Would the last blogger please turn out the lights. All the cool kids are podcasting, fortunately though, some wonderful writers are still sharing hidden gems like this heartwarming essay from an acquaintance of mine to her seventeen year-old daughter.
Sister Golden Hair Surprise.
Marycake CAN flat out write. Her eloquent description of parenting being a steady mix of joy and sadness perfectly described my experience of co-parenting two daughters a decade older than hers.
This excerpt of hers surfaces a dilemma a lot of my friends, especially female ones who parented full-time, have struggled with as their children have reached adulthood and moved out.
“Watching my daughter grow into young womanhood so focused, imaginative and bold, has made me wonder how my life would have been different if I had taken, Dare Greatly, as my motto, or Live Out Loud? Or just Be a Great Girl? But you know, it feels late to change. I am so caught up in observing the unfolding wonder of my daughters’ lives, (and in driving them all over creation) that it’s exhausting to imagine doing much with mine except laundry, or making vague threats about dressing down the boys who come around.”

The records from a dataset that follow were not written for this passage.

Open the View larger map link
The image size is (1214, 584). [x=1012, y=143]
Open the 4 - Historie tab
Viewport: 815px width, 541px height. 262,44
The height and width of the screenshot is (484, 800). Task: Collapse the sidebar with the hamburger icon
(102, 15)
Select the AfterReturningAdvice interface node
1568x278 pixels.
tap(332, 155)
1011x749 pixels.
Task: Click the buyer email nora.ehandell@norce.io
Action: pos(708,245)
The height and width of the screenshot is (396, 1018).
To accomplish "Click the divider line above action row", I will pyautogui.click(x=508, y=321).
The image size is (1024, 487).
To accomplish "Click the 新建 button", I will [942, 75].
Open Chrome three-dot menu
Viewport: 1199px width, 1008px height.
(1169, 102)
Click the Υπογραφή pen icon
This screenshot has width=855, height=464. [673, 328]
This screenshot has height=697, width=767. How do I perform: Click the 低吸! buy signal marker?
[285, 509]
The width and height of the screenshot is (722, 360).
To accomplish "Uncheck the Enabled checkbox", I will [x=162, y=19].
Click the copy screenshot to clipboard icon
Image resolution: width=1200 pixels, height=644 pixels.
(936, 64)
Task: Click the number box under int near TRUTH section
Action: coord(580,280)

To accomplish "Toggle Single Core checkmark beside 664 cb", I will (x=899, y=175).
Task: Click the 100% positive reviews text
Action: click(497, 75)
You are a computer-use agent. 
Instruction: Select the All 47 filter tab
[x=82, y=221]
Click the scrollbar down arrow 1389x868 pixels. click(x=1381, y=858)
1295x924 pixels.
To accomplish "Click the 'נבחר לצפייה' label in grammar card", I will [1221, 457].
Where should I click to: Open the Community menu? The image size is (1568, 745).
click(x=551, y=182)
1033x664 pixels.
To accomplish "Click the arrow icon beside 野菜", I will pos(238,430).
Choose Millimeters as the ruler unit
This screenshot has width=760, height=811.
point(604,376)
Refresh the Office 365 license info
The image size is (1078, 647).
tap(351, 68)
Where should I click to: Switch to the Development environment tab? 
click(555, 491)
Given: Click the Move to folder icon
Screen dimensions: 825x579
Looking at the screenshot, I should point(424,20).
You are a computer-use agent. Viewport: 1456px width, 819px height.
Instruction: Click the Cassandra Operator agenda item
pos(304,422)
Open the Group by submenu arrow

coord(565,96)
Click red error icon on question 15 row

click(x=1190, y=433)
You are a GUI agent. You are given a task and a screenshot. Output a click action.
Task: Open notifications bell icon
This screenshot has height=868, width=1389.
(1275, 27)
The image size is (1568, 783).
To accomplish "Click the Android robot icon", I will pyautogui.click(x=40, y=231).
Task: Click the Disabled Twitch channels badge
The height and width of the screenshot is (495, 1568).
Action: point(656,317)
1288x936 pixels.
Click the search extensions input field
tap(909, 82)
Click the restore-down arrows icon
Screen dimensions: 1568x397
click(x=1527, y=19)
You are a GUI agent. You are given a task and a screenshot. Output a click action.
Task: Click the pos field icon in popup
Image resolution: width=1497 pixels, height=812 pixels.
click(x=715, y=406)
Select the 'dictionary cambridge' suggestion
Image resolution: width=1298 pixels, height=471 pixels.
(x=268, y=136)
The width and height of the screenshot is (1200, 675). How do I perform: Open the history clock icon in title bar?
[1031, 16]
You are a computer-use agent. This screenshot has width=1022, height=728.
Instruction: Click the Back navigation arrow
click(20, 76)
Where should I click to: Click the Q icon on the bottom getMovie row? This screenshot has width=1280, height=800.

No one teaches parents who parent full-time for long stretches of time how to balance their selfless care for their children with their own personal growth. In particular, with the best of intentions, parents privileged to stay home with their children sometimes loose themselves in their parenting resulting in a parent-child interdependence that complicates the tough enough already transition to young adulthood.
Sometimes so much that when their young adult children move out the parents miss their children more than the children miss them.
The challenge is how do full-time parents maintain some semblance of autonomy when so enmeshed in their childrens’ lives for a decade or two? Parenting is so time and energy consuming, how do full-time parents in particular maintain outside interests, meaningful relationships with other adults, and a some sense of purpose that extends beyond their child or children?
I wonder, for those of us who are either approaching 50 or older, is the answer not to parent so intensely?
I think so.
“I just gave her room to grow,” Marycake says a few times.
Like every parent, Marycake is nostalgic for her family’s past. Despite that, she seems to be avoiding the psychological and spiritual downsides that tend to accompany long-term, extreme child-centeredness.